### TEXTE DE LA PAGE
Loin des laboratoires de coke du fin fond de la jungle colombienne, le «tusibi», également appelé «cocaïne rose», est surtout produit dans les appartements de Medellin, la deuxième ville du pays.

C’est la nouvelle drogue festive à la mode en Colombie. Cette poudre colorée, consommée (sniffée) dans les boîtes de nuit et clubs de musique électro, n’a aucun rapport chimique avec le stimulant à base de feuilles de coca que la Colombie exporte par milliers de tonnes.

Le «tusibi», ou «tusi», est un cocktail de plusieurs substances, principalement de la kétamine, un anesthésique utilisé sur les animaux.

«Chaque cuisinier gère ses propres proportions et il y a autant de recettes qu’il y a de cuisiniers dans le monde», explique à l’AFP un petit chimiste et trafiquant improvisé, qui prépare le mélange dans la cuisine de son appartement du centre-ville.

Sa recette à lui contient principalement de la kétamine, à laquelle il ajoute de l’ecstasy et de la mescaline, un hallucinogène.

Toutes ces substances sont facilement disponibles sur le marché noir de la drogue dans les rues de Medellin, le tout pour l’équivalent de 180 dollars (170 euros), détaille notre chimiste artisanal.

Quinze grammes de poudre rose sont finalement produits ce jour-là, qui se vendront pour environ 1.500 dollars dans la rue (environ 1.419 euros).

UN ÉTAT D’EUPHORIE

Le tusibi «génère des états d’euphorie, comme si vous étiez ivre. Cela vous rend heureux, exalté», s’enthousiasme le «cuisinier».

Dans d’autres régions de Colombie, le mélange peut comprendre des médicaments de la famille des benzodiazépines et des opioïdes, analgésiques hautement addictifs qui ont tué plus de 500.000 personnes aux Etats-Unis, explique Diana Pava, toxicologue à l’Université nationale.

### CONSIGNE
Recopiez le passage du texte sur la cocaïne rose commençant par «Loin des laboratoires» et se terminant par «milliers de tonnes.», en remplaçant «boîtes de nuit» par «discothèques».

### MATÉRIEL FOURNI
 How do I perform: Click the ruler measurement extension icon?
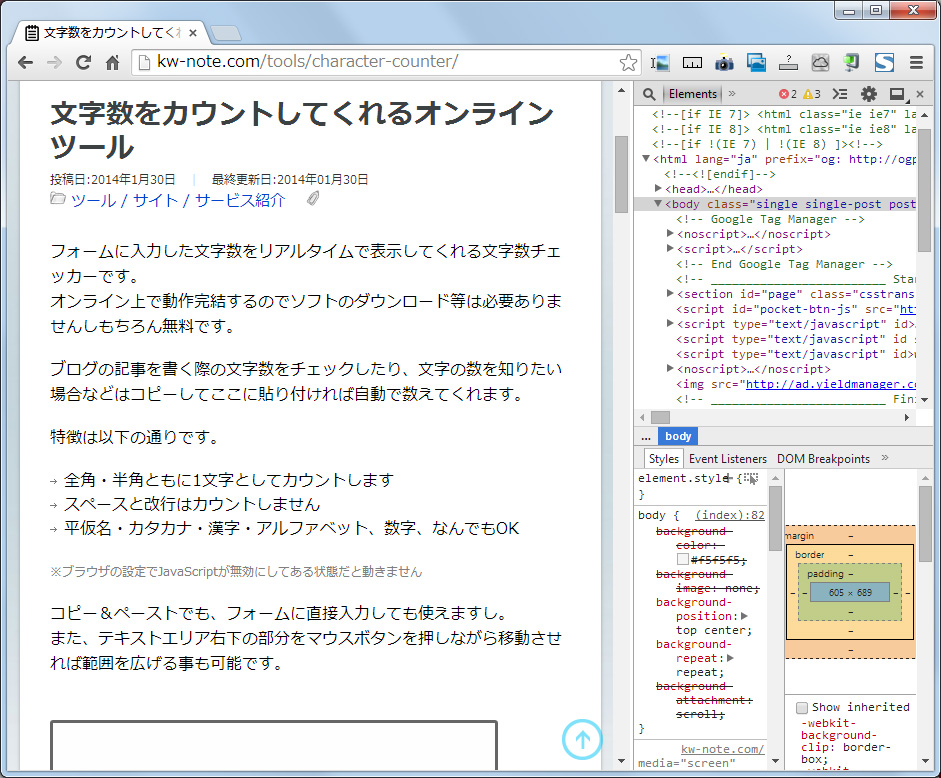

### RÉSULTAT
Loin des laboratoires de coke du fin fond de la jungle colombienne, le «tusibi», également appelé «cocaïne rose», est surtout produit dans les appartements de Medellin, la deuxième ville du pays.

C’est la nouvelle drogue festive à la mode en Colombie. Cette poudre colorée, consommée (sniffée) dans les discothèques et clubs de musique électro, n’a aucun rapport chimique avec le stimulant à base de feuilles de coca que la Colombie exporte par milliers de tonnes.